A head above the parapet

There is a risk in bearing bad news and perhaps an even greater risk in raising risk issues which do not chime with the CEO's world view.

Chris Lajtha of Adageo has sent me the following story from antiquity to illustrate the Risk Manager's Dilemma in the starkest terms:

When Darius, the Persian Emperor, decided to teach Alexander of Macedonia a lesson for invading his empire he assembled an enormous army designed to shock and awe with its size and opulence ( some ideas never go out of fashion).
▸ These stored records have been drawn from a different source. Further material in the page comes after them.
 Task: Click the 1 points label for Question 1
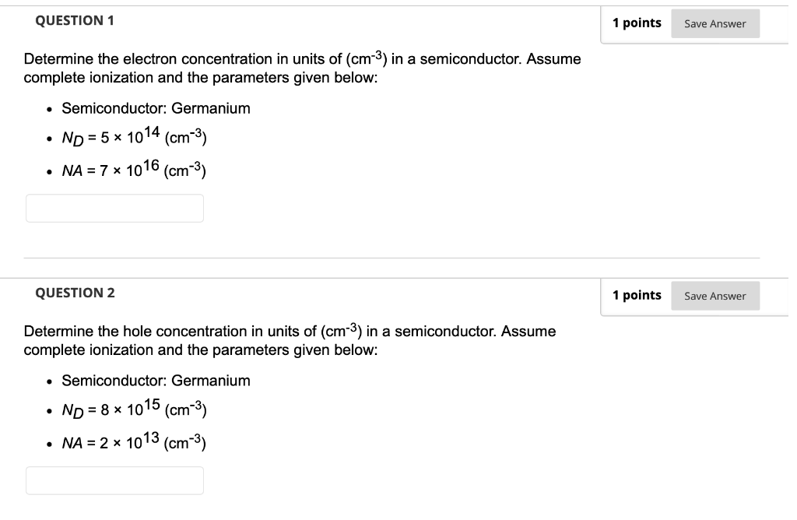point(637,23)
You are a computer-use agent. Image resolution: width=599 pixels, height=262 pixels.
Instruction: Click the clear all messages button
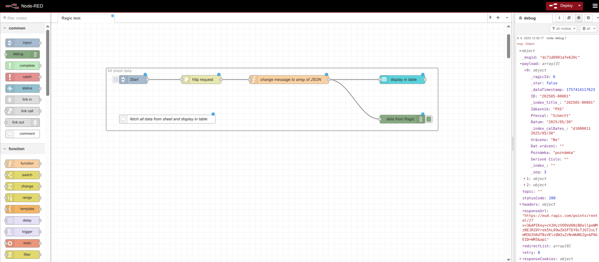pyautogui.click(x=586, y=29)
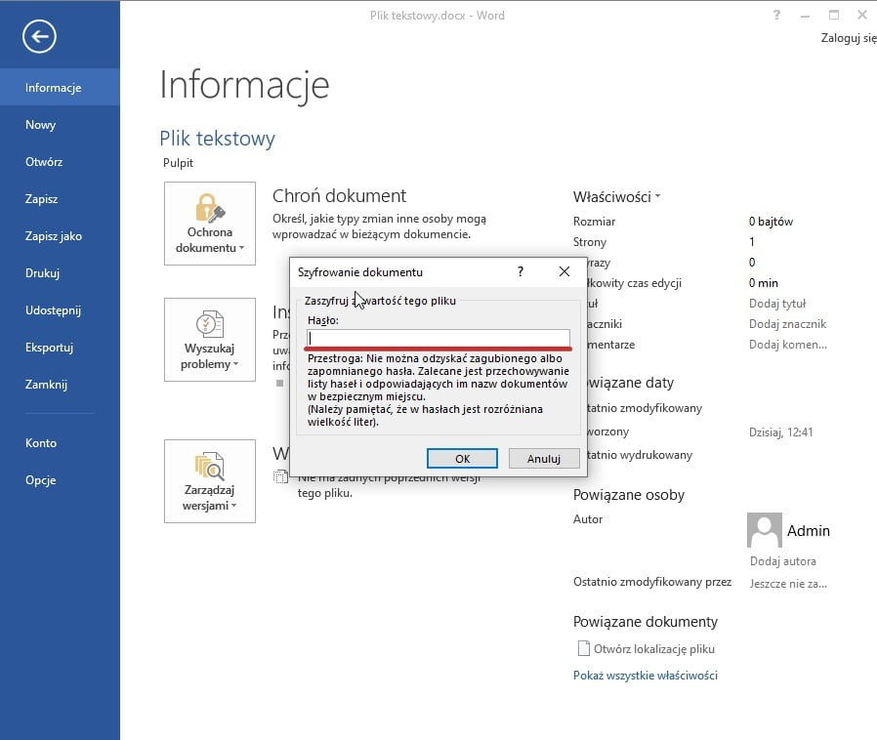This screenshot has height=740, width=877.
Task: Open Zarządzaj wersjami icon button
Action: click(209, 481)
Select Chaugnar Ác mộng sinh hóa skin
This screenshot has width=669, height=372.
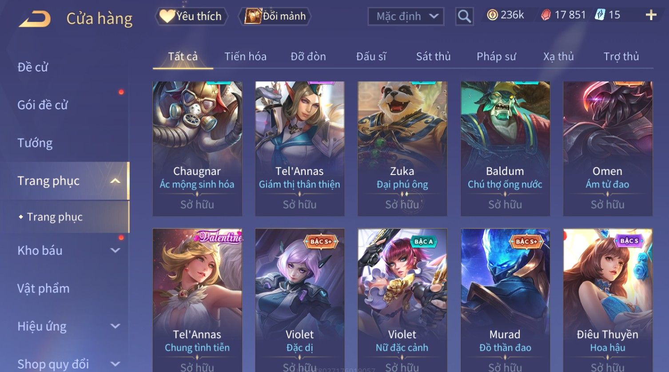[197, 149]
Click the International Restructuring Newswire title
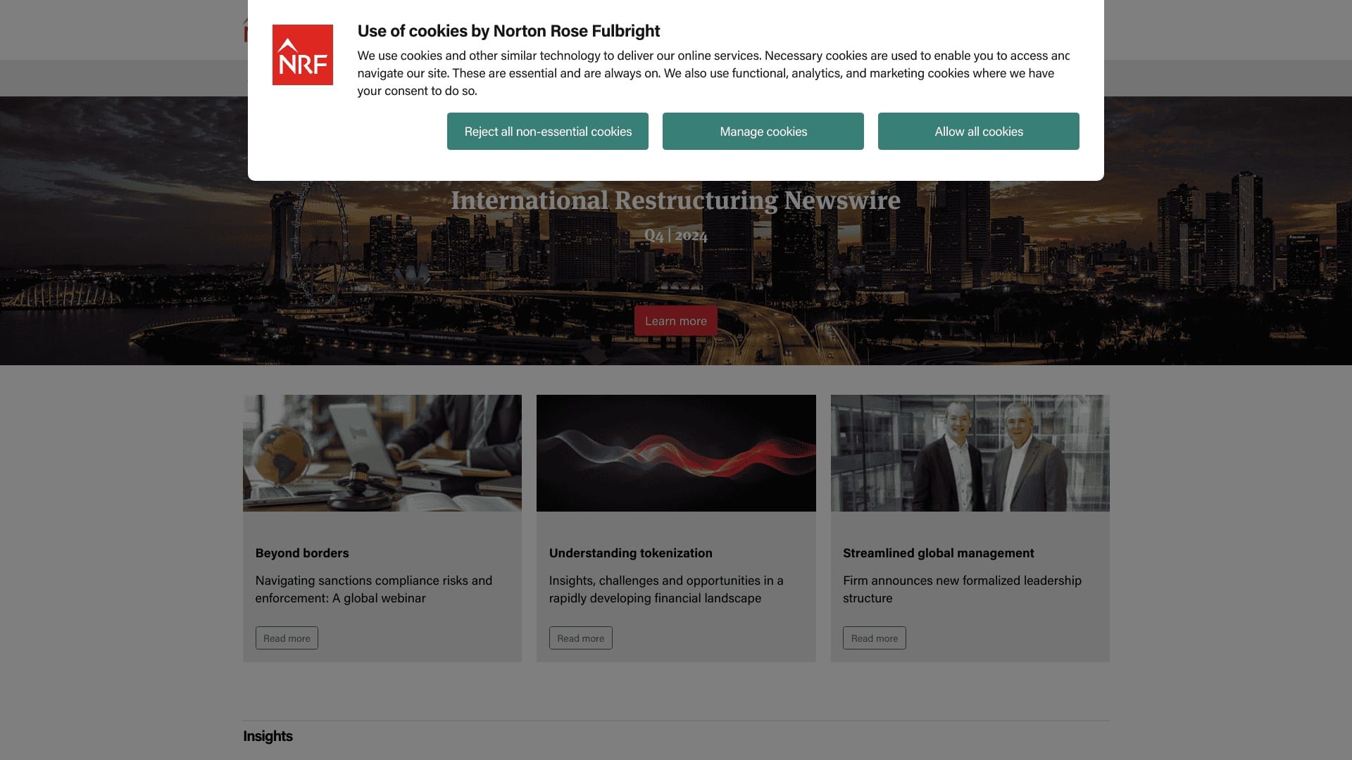Screen dimensions: 1352x760 pyautogui.click(x=676, y=201)
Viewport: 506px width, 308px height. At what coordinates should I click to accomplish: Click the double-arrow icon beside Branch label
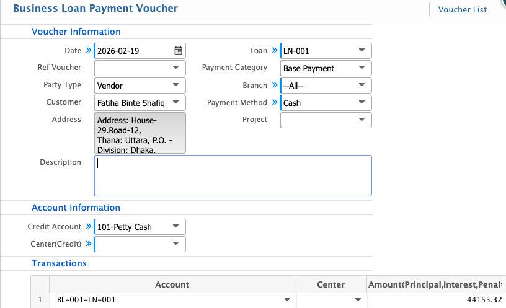point(275,86)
Alexander did not have support from all Greeks and there were some Greek officers at the court of Darius. One of them, Charidemus, assessed the futility of Darius' approach

"Perhaps," he said, "you may not be pleased with my speaking to you plainly, but if I do not do it now, it will be too late hereafter. This great parade and pomp, and this enormous multitude of men, might be formidable to your Asiatic neighbors; but such sort of preparation will be of little avail against Alexander and his Greeks. Your army is resplendent with purple and gold. No one who had not seen it could conceive of its magnificence; but it will not be of any avail against the terrible energy of the Greeks. Their minds are bent on something very different from idle show. They are intent on securing the substantial excellence of their weapons, and on acquiring the discipline and the hardihood essential for the most efficient use of them. They will despise all your parade of purple and gold. They will not even value it as plunder. They glory in their ability to dispense with all the luxuries and conveniences of life. They live upon the coarsest food. At night they sleep upon the bare ground. By day they are always on the march. They brave hunger, cold, and every species of exposure with pride and pleasure, having the greatest contempt for any thing like softness and effeminacy of character. All this pomp and pageantry, with inefficient weapons, and inefficient men to wield them, will be of no avail against their invincible courage and energy; and the best disposition that you can make of all your gold, and silver, and other treasures, is to send it away and procure good soldiers with it, if indeed gold and silver will procure them."

The Greeks were used to direct speech as well as action, but Charidemus had not recognised how the Persians would react to such a blunt appraisal. Darius was so angry that he ordered him to be executed . "Very well," said Charidemus, "I can die. But my avenger is at hand. My advice is good, and Alexander will soon punish you for not regarding it."

Alexander and his men attacked and , as Charidemus predicted, they destroyed the enormous, unwieldly and polyglot army, forcing Darius to flee, leaving his wife and mother to be captured by Alexander, who treated them well.